Write out the entries from the line with "y). This screenshot has height=700, width=2576." up to and including the line with "coordinates (455, 82).", swapping "Locate an element" for "Find an element" and leaving everything else as it is.

Given records »
[start]
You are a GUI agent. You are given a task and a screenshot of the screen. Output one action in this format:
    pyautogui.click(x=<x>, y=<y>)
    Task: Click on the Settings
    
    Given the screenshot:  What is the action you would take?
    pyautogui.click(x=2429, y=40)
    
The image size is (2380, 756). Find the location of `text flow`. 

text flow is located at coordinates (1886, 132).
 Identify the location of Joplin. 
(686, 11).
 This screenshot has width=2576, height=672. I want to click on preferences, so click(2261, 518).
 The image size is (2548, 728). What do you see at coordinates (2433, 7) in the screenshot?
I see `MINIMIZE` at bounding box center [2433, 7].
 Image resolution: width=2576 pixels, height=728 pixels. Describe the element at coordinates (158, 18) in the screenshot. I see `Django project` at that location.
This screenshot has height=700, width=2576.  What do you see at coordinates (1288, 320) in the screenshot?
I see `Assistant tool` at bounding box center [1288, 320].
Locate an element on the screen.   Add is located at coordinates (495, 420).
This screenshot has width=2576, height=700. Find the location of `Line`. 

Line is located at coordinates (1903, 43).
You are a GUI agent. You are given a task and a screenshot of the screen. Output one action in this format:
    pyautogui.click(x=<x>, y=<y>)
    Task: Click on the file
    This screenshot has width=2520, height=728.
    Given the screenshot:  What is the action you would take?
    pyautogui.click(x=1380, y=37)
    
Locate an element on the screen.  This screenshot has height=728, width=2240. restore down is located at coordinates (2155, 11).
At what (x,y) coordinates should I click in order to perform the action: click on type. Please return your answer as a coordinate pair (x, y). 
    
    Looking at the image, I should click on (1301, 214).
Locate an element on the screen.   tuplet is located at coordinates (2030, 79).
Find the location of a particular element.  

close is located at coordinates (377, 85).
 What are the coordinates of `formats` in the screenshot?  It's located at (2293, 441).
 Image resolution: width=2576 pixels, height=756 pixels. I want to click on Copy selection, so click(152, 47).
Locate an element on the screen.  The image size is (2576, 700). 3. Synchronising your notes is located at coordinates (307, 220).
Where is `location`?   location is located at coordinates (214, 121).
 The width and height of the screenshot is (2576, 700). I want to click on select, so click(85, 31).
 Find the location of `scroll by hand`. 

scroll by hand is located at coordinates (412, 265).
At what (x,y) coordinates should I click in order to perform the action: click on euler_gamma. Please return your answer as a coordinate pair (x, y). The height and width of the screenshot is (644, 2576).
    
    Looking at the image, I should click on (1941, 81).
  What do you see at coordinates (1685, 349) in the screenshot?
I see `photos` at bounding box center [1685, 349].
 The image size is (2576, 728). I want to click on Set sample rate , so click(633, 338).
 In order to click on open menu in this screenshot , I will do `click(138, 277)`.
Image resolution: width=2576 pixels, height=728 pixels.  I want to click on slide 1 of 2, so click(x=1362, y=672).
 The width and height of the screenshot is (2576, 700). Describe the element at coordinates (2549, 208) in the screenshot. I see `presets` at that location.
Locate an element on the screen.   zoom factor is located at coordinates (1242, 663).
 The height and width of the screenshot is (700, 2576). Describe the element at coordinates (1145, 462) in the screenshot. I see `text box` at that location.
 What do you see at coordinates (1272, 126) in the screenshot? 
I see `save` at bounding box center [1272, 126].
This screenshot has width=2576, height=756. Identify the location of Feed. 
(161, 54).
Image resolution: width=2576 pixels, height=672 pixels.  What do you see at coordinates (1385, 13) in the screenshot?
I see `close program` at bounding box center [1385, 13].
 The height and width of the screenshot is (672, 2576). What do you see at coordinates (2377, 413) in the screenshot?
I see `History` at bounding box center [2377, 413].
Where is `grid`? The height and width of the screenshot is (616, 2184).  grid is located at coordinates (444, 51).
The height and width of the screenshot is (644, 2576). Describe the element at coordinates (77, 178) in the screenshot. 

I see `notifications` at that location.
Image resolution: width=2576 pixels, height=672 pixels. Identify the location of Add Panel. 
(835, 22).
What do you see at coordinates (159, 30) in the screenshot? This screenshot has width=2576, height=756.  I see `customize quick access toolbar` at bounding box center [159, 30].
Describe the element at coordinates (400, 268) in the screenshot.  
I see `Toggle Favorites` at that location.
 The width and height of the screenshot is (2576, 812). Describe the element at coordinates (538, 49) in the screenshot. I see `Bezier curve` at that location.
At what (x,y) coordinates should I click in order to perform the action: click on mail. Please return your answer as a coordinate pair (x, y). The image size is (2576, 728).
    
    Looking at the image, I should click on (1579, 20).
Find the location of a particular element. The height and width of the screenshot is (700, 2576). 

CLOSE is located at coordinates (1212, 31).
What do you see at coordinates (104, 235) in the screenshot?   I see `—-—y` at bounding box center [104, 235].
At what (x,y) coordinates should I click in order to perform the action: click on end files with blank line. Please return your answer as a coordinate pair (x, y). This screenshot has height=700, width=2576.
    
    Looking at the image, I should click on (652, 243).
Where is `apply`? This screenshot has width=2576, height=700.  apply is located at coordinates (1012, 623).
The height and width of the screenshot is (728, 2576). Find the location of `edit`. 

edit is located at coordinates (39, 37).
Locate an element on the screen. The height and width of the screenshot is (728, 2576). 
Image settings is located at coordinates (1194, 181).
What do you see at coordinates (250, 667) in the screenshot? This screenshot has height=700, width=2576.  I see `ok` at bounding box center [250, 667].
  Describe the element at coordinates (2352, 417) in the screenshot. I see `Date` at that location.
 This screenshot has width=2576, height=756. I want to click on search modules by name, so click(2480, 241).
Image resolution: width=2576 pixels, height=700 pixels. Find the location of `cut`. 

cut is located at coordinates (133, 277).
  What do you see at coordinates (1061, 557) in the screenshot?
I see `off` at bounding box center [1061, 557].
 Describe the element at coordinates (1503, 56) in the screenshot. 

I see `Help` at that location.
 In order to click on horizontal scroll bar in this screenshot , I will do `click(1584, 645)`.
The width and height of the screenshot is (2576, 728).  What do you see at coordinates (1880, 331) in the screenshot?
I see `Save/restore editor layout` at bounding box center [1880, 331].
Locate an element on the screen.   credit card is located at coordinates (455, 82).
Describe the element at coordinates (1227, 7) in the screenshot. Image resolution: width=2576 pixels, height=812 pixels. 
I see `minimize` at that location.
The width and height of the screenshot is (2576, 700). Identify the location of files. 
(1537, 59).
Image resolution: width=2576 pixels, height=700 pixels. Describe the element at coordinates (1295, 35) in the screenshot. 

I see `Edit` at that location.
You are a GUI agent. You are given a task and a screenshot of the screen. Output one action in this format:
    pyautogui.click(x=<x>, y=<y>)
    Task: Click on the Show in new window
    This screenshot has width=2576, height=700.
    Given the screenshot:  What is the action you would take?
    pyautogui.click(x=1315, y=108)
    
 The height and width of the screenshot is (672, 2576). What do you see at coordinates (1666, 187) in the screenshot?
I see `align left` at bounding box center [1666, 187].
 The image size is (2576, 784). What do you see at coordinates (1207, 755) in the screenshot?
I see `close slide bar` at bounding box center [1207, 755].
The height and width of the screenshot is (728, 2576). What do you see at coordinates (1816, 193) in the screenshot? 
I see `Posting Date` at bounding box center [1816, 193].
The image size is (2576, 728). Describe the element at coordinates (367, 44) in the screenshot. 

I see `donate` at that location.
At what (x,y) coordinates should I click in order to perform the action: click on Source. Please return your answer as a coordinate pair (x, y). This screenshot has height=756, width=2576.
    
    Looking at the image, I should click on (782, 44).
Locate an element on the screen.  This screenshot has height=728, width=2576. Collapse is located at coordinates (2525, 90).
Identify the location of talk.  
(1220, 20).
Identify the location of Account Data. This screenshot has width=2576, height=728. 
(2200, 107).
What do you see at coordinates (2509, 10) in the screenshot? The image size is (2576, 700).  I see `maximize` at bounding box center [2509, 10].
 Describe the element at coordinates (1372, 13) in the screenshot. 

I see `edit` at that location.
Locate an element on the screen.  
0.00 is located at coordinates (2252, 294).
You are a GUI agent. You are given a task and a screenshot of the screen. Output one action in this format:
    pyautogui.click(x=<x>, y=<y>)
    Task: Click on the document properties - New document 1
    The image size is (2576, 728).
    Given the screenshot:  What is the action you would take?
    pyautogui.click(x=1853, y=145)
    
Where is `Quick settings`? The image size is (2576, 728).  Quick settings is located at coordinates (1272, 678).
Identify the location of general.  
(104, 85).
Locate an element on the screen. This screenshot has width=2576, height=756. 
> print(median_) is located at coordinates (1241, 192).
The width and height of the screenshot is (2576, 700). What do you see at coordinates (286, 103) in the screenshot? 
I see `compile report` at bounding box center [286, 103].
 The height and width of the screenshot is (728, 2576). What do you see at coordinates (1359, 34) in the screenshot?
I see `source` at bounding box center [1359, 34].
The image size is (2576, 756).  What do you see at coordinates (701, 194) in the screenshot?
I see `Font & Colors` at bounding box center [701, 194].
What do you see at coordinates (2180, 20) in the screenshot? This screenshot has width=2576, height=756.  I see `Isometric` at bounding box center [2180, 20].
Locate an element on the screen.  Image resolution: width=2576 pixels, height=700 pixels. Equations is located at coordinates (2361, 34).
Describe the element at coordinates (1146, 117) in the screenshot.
[end]
Result »
At what (x,y) coordinates should I click in order to perform the action: click on end files with blank line. Please return your answer as a coordinate pair (x, y). This screenshot has height=700, width=2576.
    
    Looking at the image, I should click on (652, 243).
Where is `apply`? This screenshot has width=2576, height=700.  apply is located at coordinates (1012, 623).
The height and width of the screenshot is (728, 2576). Find the location of `edit`. 

edit is located at coordinates (39, 37).
Find an element on the screen. The height and width of the screenshot is (728, 2576). 
Image settings is located at coordinates (1194, 181).
What do you see at coordinates (250, 667) in the screenshot? This screenshot has height=700, width=2576.  I see `ok` at bounding box center [250, 667].
  Describe the element at coordinates (2352, 417) in the screenshot. I see `Date` at that location.
 This screenshot has width=2576, height=756. I want to click on search modules by name, so click(2480, 241).
Image resolution: width=2576 pixels, height=700 pixels. Find the location of `cut`. 

cut is located at coordinates (133, 277).
  What do you see at coordinates (1061, 557) in the screenshot?
I see `off` at bounding box center [1061, 557].
 Describe the element at coordinates (1503, 56) in the screenshot. 

I see `Help` at that location.
 In order to click on horizontal scroll bar in this screenshot , I will do `click(1584, 645)`.
The width and height of the screenshot is (2576, 728).  What do you see at coordinates (1880, 331) in the screenshot?
I see `Save/restore editor layout` at bounding box center [1880, 331].
Find an element on the screen.   credit card is located at coordinates (455, 82).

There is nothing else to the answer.